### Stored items
══════════════════════════════

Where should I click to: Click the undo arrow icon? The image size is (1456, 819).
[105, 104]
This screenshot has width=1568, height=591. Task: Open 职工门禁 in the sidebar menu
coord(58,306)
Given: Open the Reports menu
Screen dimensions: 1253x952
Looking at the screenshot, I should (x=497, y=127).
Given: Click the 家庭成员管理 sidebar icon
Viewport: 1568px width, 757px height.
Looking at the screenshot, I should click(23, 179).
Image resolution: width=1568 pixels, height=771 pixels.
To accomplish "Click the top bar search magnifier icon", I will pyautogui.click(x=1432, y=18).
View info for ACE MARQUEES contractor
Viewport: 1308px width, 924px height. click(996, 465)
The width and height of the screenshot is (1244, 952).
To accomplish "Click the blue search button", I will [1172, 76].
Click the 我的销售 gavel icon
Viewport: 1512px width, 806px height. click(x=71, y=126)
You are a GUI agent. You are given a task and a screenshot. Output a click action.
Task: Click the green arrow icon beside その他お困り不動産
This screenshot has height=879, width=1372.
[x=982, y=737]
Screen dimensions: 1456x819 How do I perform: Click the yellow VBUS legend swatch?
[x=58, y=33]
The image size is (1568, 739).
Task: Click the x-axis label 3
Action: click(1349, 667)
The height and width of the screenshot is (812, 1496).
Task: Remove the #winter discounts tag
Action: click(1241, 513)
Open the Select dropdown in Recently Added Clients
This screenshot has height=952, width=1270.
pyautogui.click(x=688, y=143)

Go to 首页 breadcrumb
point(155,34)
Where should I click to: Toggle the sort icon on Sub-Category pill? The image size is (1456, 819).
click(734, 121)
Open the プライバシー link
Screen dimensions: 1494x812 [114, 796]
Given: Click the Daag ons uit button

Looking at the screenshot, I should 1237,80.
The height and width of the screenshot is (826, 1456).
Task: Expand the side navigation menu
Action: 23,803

══════════════════════════════

### YOUR ASSIGNMENT
Print from the line containing "Where should I click to: Toggle" to the last line above, exactly as written.

### ANSWER BOX
Where should I click to: Toggle the sort icon on Sub-Category pill? The image size is (1456, 819).
click(734, 121)
Open the プライバシー link
Screen dimensions: 1494x812 [114, 796]
Given: Click the Daag ons uit button

Looking at the screenshot, I should 1237,80.
The height and width of the screenshot is (826, 1456).
Task: Expand the side navigation menu
Action: 23,803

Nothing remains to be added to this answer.